Prompt: Arrange the items from the line containing "Where should I click to: Switch" through the line containing "[x=688, y=360]" as a numbered list, leaving out blank lines.

----

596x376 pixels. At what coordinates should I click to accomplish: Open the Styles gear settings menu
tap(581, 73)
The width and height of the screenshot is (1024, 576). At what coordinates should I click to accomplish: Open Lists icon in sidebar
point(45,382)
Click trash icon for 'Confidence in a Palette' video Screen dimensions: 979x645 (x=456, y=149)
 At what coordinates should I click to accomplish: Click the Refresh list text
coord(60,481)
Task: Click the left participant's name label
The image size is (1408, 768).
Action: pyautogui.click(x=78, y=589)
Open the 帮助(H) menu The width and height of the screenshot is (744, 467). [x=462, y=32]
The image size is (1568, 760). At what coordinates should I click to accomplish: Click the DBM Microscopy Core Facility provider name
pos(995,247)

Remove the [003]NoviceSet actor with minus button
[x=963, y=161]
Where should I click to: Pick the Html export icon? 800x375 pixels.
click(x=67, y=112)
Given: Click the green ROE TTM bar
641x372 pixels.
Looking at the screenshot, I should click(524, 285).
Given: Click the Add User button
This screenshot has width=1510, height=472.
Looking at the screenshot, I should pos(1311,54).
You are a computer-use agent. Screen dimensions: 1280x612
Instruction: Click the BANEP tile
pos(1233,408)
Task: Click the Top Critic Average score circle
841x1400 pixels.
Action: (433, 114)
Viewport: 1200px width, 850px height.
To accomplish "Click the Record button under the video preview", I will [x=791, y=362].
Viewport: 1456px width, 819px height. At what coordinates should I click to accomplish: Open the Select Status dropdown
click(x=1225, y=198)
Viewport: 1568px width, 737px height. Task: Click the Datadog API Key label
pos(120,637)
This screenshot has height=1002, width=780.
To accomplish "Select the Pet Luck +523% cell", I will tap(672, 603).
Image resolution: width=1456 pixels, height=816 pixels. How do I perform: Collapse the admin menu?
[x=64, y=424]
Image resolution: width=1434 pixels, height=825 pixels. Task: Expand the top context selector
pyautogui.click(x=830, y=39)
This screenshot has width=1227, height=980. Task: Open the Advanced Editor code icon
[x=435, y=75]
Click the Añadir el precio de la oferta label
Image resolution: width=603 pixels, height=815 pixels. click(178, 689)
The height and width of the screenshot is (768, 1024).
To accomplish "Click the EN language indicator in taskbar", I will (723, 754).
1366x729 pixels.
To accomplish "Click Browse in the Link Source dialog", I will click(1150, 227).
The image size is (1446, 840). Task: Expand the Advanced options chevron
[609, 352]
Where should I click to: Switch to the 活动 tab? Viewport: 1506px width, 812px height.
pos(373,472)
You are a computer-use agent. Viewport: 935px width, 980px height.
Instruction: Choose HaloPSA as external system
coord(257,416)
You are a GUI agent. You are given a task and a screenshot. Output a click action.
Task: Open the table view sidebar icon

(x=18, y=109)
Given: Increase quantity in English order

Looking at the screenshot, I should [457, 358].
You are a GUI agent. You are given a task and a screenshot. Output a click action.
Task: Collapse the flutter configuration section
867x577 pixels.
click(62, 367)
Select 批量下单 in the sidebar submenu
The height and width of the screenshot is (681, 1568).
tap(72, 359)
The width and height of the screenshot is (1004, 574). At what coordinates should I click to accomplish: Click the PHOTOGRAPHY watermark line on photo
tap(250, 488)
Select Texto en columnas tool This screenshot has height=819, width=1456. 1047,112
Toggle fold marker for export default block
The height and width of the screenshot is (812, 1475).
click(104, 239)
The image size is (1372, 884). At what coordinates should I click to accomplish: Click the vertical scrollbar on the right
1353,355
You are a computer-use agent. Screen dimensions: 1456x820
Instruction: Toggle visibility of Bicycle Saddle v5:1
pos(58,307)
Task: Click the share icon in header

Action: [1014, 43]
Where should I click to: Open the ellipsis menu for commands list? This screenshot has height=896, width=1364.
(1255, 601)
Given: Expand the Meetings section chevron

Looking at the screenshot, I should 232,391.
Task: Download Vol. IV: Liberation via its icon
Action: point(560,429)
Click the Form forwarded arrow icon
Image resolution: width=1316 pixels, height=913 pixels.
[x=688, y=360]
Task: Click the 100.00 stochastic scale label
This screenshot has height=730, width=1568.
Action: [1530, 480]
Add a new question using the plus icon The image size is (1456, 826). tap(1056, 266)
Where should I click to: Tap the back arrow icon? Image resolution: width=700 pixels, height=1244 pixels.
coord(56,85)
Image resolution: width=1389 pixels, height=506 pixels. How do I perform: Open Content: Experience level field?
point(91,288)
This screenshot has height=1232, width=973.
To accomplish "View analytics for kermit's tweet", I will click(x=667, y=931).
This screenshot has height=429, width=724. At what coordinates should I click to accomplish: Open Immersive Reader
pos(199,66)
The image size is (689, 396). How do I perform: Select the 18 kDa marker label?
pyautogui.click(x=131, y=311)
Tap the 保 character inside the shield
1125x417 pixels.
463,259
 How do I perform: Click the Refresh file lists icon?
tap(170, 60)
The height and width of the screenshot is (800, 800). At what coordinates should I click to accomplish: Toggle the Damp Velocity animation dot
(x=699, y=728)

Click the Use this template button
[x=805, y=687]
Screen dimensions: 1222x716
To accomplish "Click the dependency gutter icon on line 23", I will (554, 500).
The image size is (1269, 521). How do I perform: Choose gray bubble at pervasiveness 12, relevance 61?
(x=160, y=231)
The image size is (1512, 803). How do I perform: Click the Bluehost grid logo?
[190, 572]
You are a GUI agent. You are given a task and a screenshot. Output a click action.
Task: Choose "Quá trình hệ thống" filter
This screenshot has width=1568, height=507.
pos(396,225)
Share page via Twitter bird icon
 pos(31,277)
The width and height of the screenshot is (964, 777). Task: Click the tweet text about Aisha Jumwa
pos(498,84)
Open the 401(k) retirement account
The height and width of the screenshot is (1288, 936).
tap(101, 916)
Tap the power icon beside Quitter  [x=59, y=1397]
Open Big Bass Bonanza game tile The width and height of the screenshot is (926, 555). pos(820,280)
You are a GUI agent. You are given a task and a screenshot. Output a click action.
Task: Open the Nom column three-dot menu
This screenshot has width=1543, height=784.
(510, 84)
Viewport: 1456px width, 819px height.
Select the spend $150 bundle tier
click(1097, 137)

----

Answer:
1. Where should I click to: Switch to the 活动 tab? Viewport: 1506px width, 812px height.
2. pos(373,472)
3. You are a computer-use agent. Viewport: 935px width, 980px height.
4. Instruction: Choose HaloPSA as external system
5. coord(257,416)
6. You are a GUI agent. You are given a task and a screenshot. Output a click action.
7. Task: Open the table view sidebar icon
8. (x=18, y=109)
9. Given: Increase quantity in English order
10. Looking at the screenshot, I should [457, 358].
11. You are a GUI agent. You are given a task and a screenshot. Output a click action.
12. Task: Collapse the flutter configuration section
13. 867x577 pixels.
14. click(62, 367)
15. Select 批量下单 in the sidebar submenu
16. The height and width of the screenshot is (681, 1568).
17. tap(72, 359)
18. The width and height of the screenshot is (1004, 574). At what coordinates should I click to accomplish: Click the PHOTOGRAPHY watermark line on photo
19. tap(250, 488)
20. Select Texto en columnas tool This screenshot has height=819, width=1456. 1047,112
21. Toggle fold marker for export default block
22. The height and width of the screenshot is (812, 1475).
23. click(104, 239)
24. The image size is (1372, 884). At what coordinates should I click to accomplish: Click the vertical scrollbar on the right
25. 1353,355
26. You are a computer-use agent. Screen dimensions: 1456x820
27. Instruction: Toggle visibility of Bicycle Saddle v5:1
28. pos(58,307)
29. Task: Click the share icon in header
30. Action: [1014, 43]
31. Where should I click to: Open the ellipsis menu for commands list? This screenshot has height=896, width=1364.
32. (1255, 601)
33. Given: Expand the Meetings section chevron
34. Looking at the screenshot, I should 232,391.
35. Task: Download Vol. IV: Liberation via its icon
36. Action: point(560,429)
37. Click the Form forwarded arrow icon
38. Image resolution: width=1316 pixels, height=913 pixels.
39. [x=688, y=360]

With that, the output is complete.